Element and text location data:
......

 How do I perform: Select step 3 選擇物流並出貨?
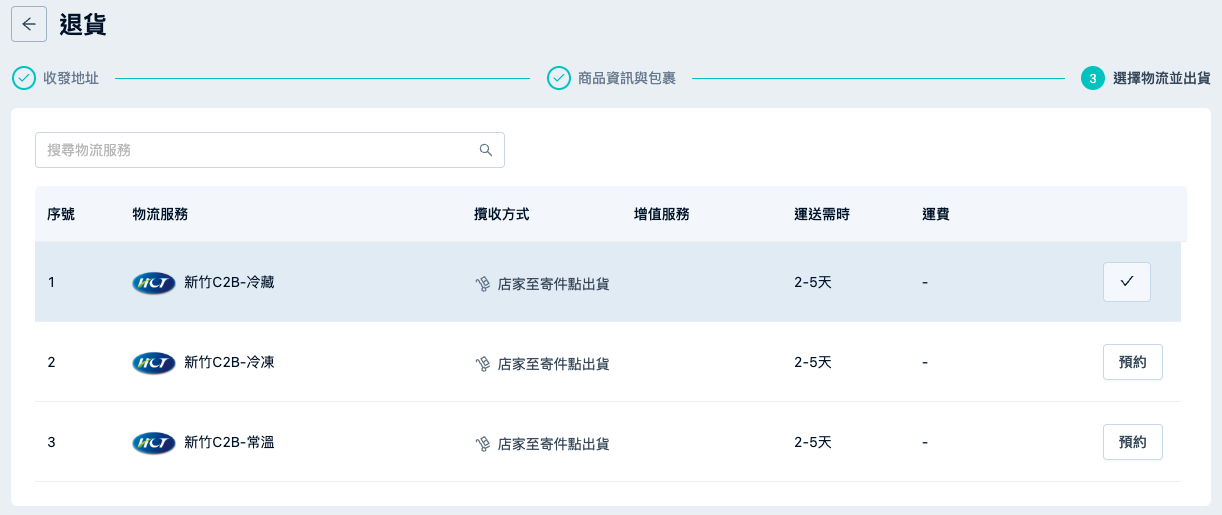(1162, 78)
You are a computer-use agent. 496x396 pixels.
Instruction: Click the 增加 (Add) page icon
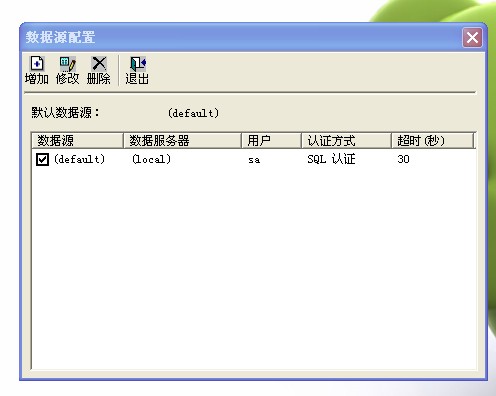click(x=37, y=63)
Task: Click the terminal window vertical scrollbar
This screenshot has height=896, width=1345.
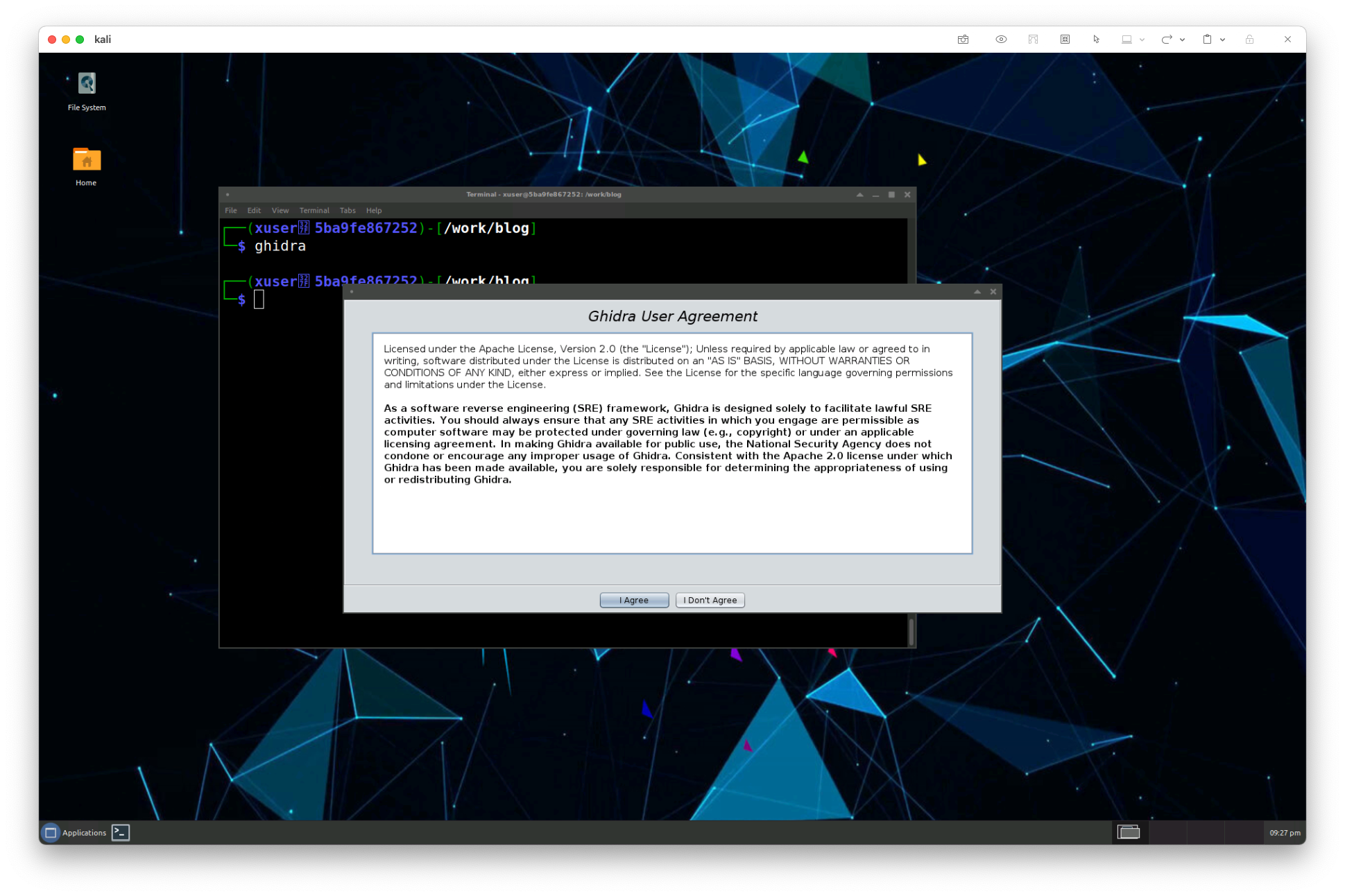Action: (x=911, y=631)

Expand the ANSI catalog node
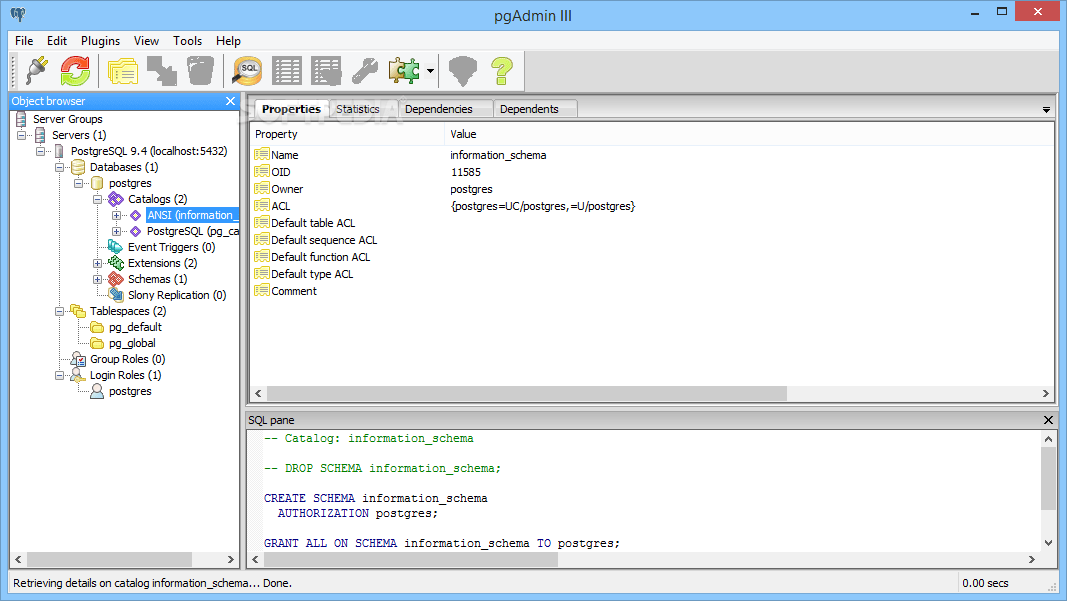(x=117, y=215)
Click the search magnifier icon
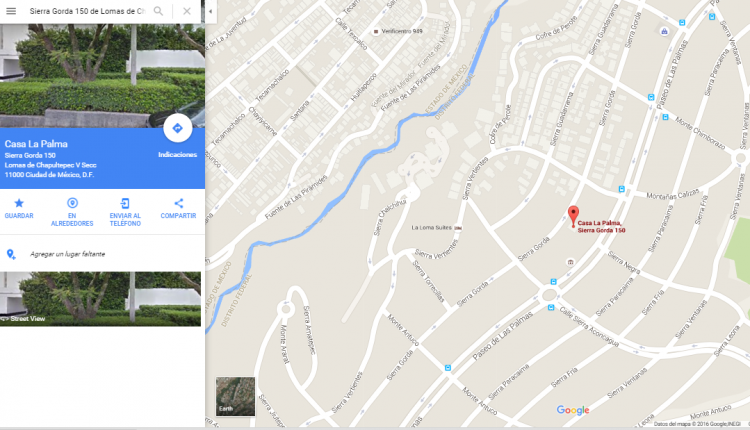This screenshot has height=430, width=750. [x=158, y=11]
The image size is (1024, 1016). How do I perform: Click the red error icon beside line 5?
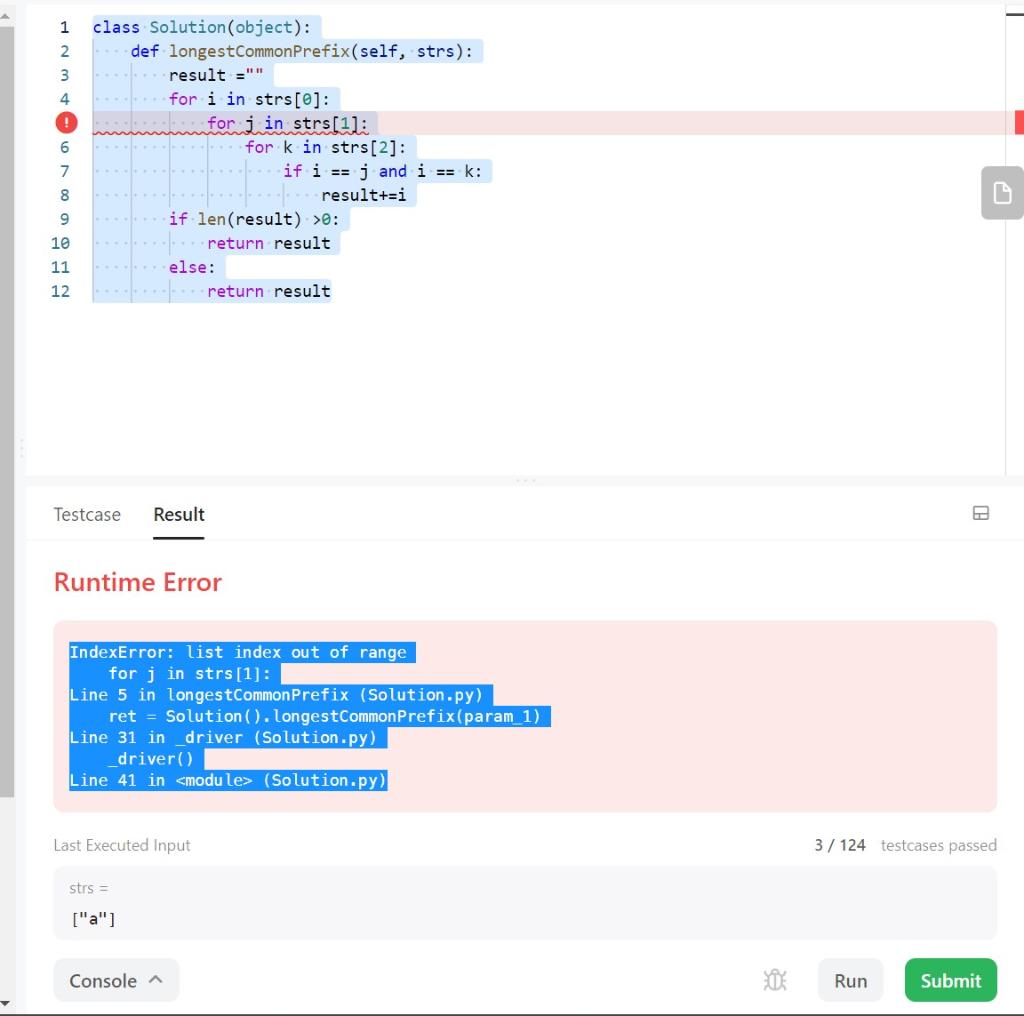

......

Given task: Reproduce all of the rows above word for word, leaving out the pictures.

Written response:
 How do I perform: Select step 3 選擇物流並出貨?
(1162, 78)
You are a computer-use agent. 496x396 pixels.
Instruction: Click the 增加 (Add) page icon
click(x=37, y=63)
Task: Click the terminal window vertical scrollbar
This screenshot has height=896, width=1345.
Action: (x=911, y=631)

Expand the ANSI catalog node
(x=117, y=215)
Click the search magnifier icon
This screenshot has height=430, width=750. [x=158, y=11]
The image size is (1024, 1016). How do I perform: Click the red error icon beside line 5?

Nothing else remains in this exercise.